Tuscany   Windows 8 File History Pros & Cons   9/30/2013 1:05:48 AM
Re: Boundary between consumer & enterprise

" It not a good idea to see a feature work in consumer world and say, "wow, that worked nice for them(consumers). So, lets deploy that to our enterprise environment."

 

@Zaius     I agree.  This used to be pretty clear and then Apple began to enter the workplace.  It has caused manufacturers to rethink the influence of the consumer market.   Sure, the consumer market has influence, but it should not override the concerns of a OEM to provide a constant enterprise offering.

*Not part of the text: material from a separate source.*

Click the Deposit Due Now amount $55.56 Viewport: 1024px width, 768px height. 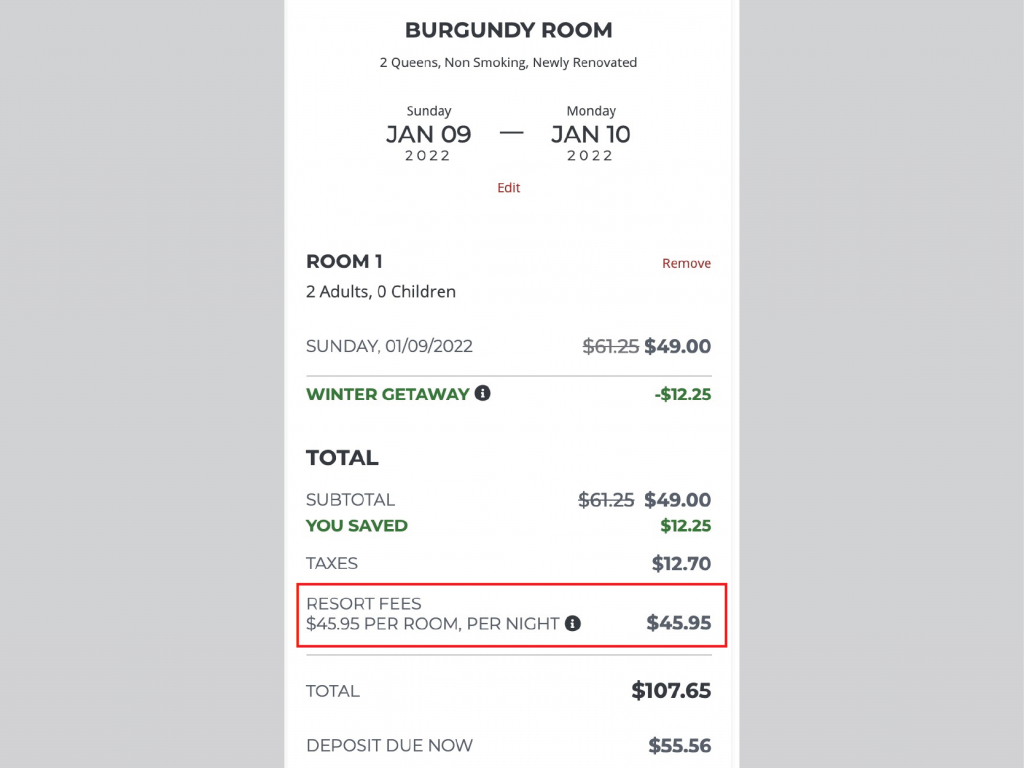pos(679,745)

Marif   Windows 8 File History Pros & Cons   7/25/2013 1:36:05 PM
Re: Boundary between consumer & enterprise
@SaneIt: from a home user perspective, I don't want to have more than a couple restore points on my machine. And a few time when I needed them to work, they worked properly. But for an enterprise, you are right these backups cannot afford to be deleted just to get some space. This is against the rule why the backup was taken at the first place.
sohaibmasood   Windows 8 File History Pros & Cons   7/23/2013 12:58:12 PM
Re: Boundary between consumer & enterprise
Marif, you are correct. Manual work must be done in cases where the software doesn't support automated backup. Compliance issues might occur if periodic backups are not maintained. 
sohaibmasood   Windows 8 File History Pros & Cons   7/23/2013 12:55:45 PM
Re: Boundary between consumer & enterprise
Deleting restore points is a nuisance and as tech guys we all have seen it happen over the years. I agree with you that ideally those backups should have been moved earlier before the point where the system barely works. Somethings with end users never change and I believe this is one of them. Nobody realizes the importance of backup until they fall into a trap. 
RPatrick   Windows 8 File History Pros & Cons   7/22/2013 7:14:22 AM
Pros and Cons
"This is a problem in corporate environments because organizations with domain networks almost always use profile folder redirection to redirect user libraries to a network share."

Exactly.
SaneIT   Windows 8 File History Pros & Cons   7/22/2013 7:10:52 AM
Re: Boundary between consumer & enterprise
When someone fills their OS drive with backup files to the point that it just barely boots those files don't typically get the benefit of being backed up when a user is looking for things to clear out.    Ideally, yes they would be backed up first but I've been through this hundreds of times with users deleting restore points to get back up and running then calling me to find out what they deleted.
Marif   Windows 8 File History Pros & Cons   7/21/2013 2:12:22 PM
Re: Boundary between consumer & enterprise
@shoaibmasood:Yes backup is the need of the day today that is why most of the new systems and databases already have the capability of maintaining logs. Only such systems needs to be considers for compliance which are not running on these high end serves and databases. 
anthony.nima   Windows 8 File History Pros & Cons   7/19/2013 11:49:04 PM
Re: Boundary between consumer & enterprise
@Susan: Yes make sure other parties will not have anything to do with it since IT is solely responsible for it. Involvement of other parties will be risky.         
Susan Fogarty   Windows 8 File History Pros & Cons   7/19/2013 10:04:31 AM
Re: Boundary between consumer & enterprise
Marif, thanks for the reality check. If compliance is the whole reason for the backup in the first place, you definitely want to make as easy for IT and take it out of the users' hands.